Task prompt: Which lines below include "computer"? Copy them all.

[Records excerpted from a collection]
↓

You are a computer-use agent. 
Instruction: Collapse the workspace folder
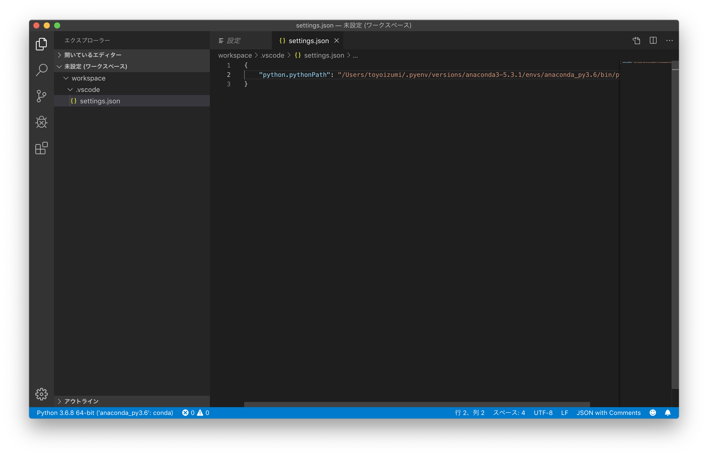(x=66, y=78)
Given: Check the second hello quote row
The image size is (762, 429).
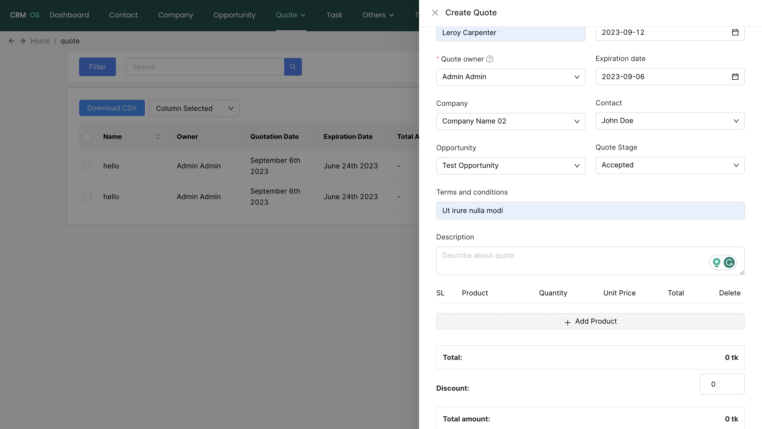Looking at the screenshot, I should 87,196.
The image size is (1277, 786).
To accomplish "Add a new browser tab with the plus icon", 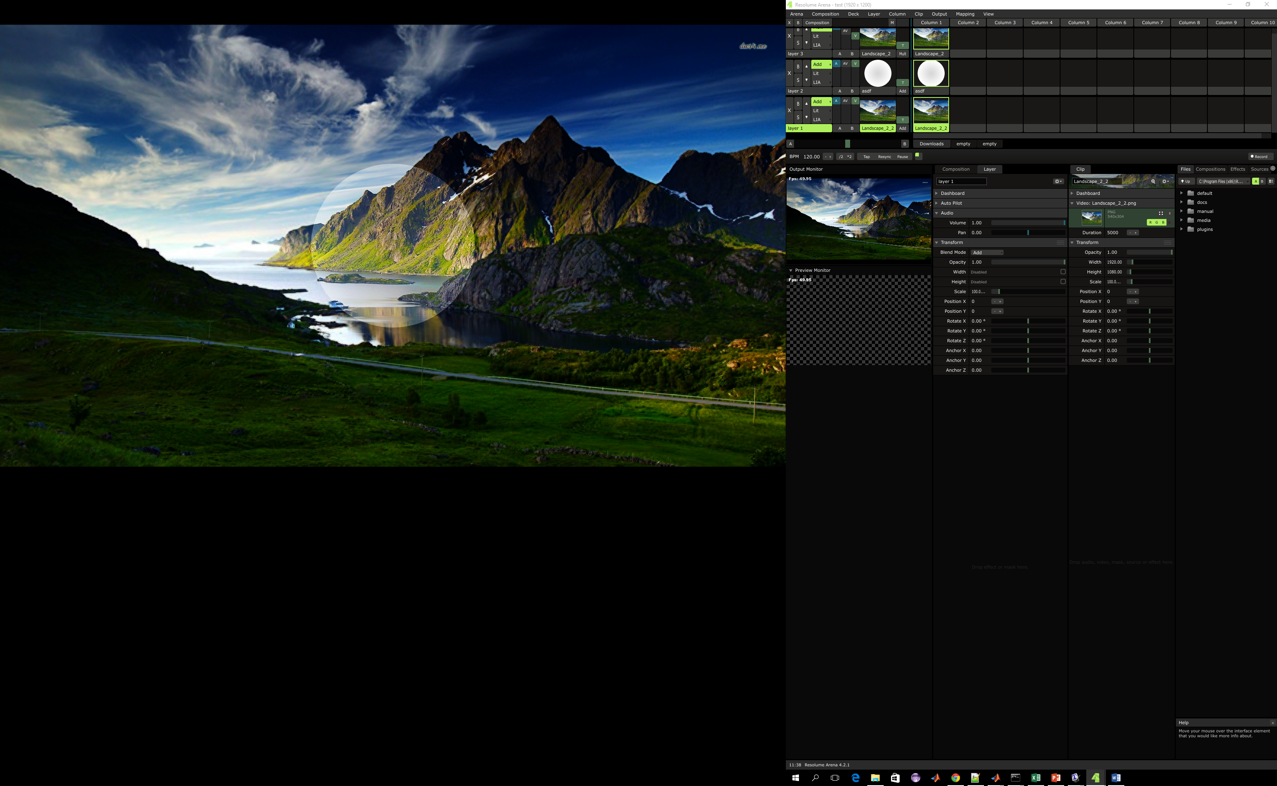I will [1273, 168].
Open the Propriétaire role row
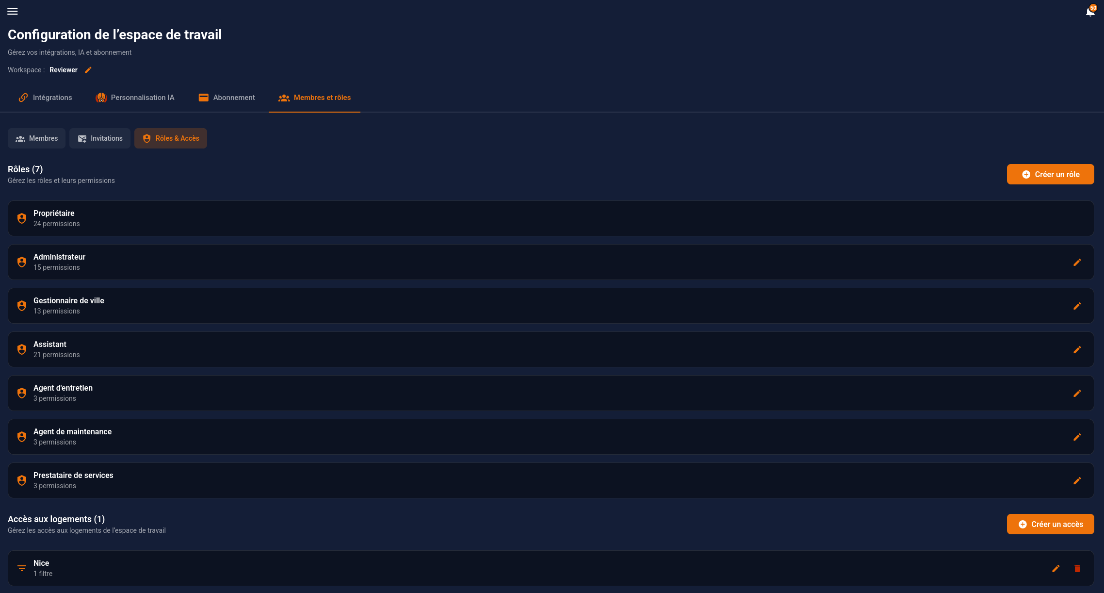 pyautogui.click(x=551, y=218)
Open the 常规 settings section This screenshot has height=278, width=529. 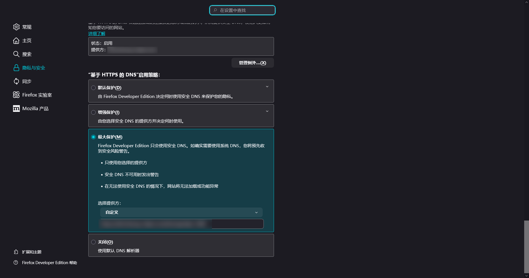click(x=27, y=27)
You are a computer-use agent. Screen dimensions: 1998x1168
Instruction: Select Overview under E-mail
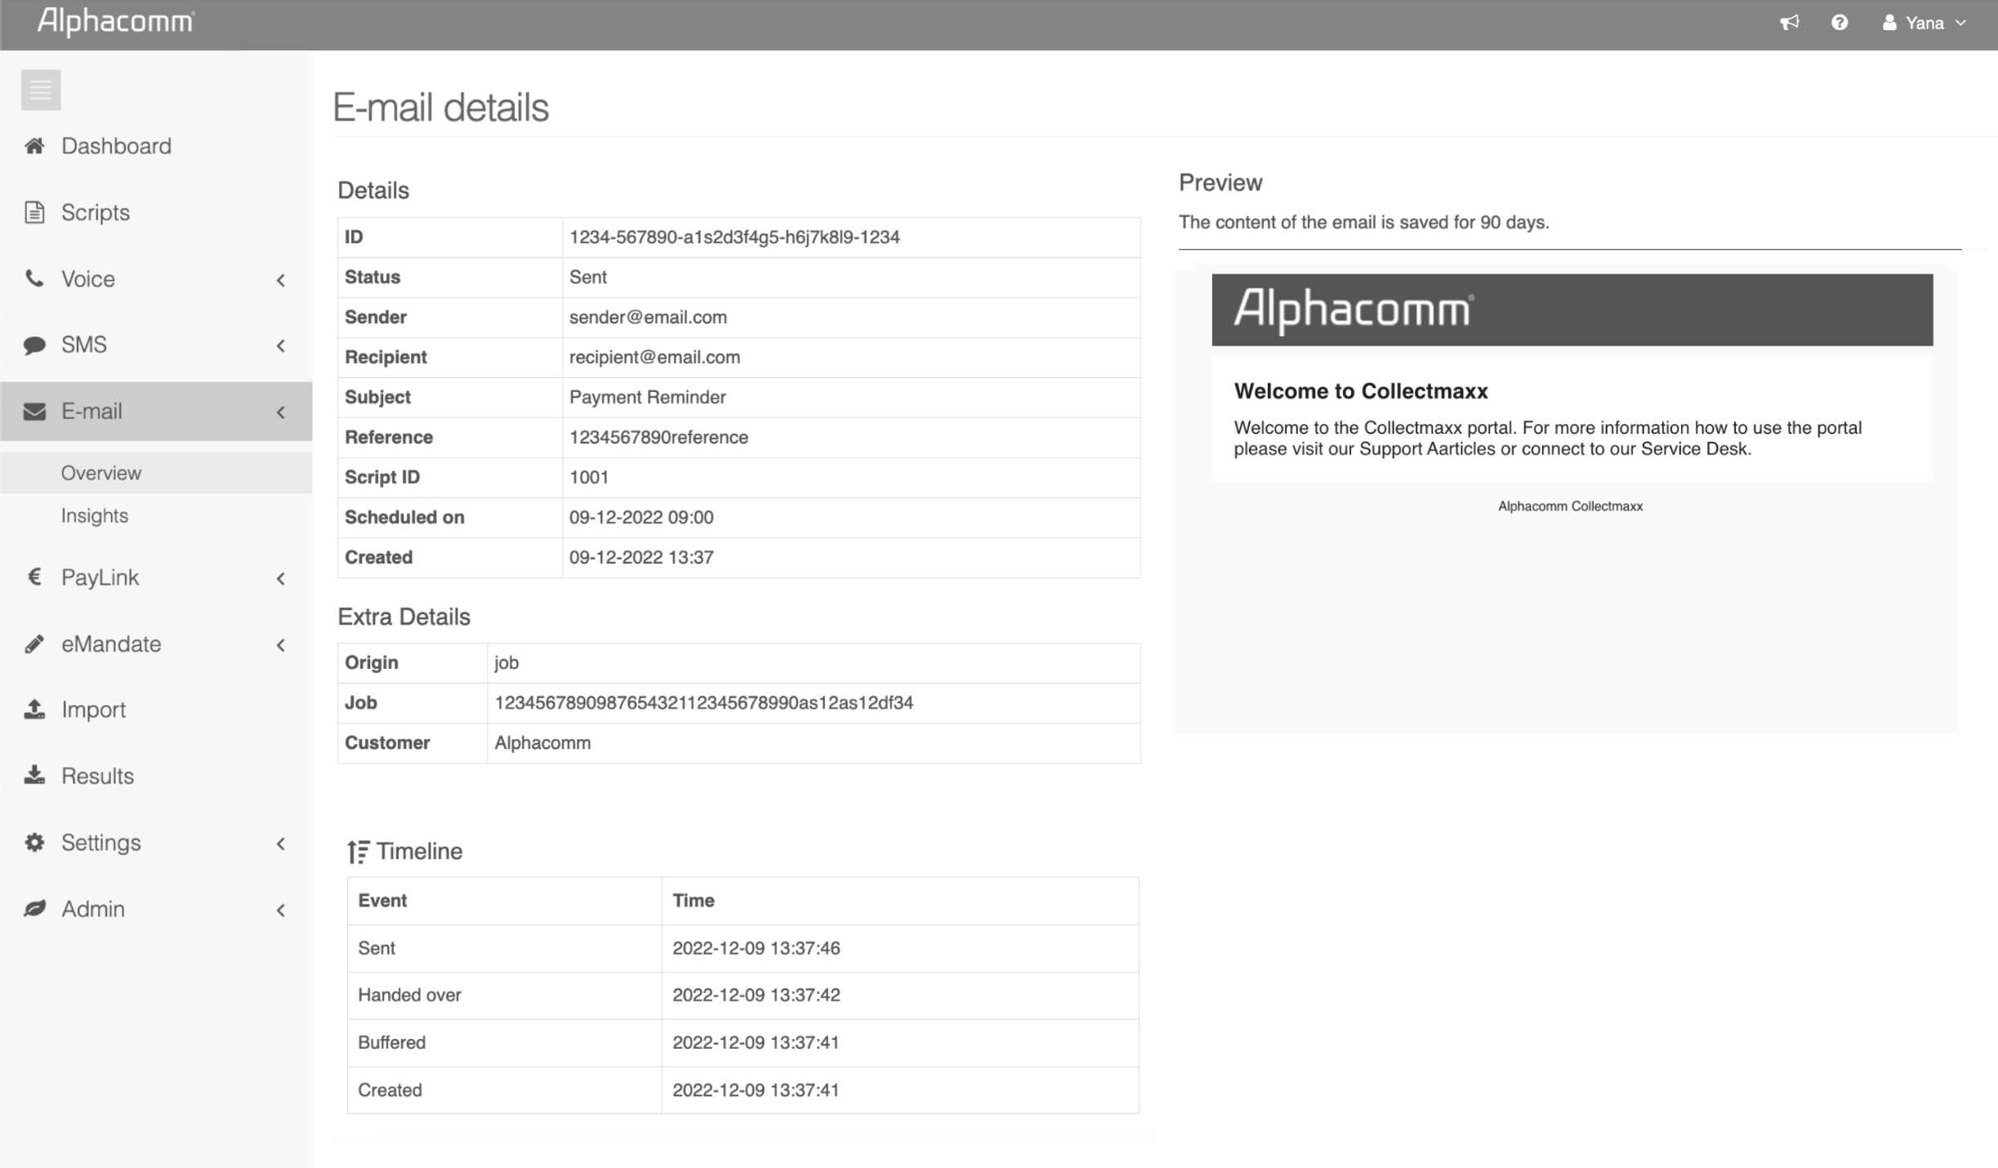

↑

Response box:
You are a computer-use agent. 
You are a computer-use agent. Screen dimensions: 1998x1168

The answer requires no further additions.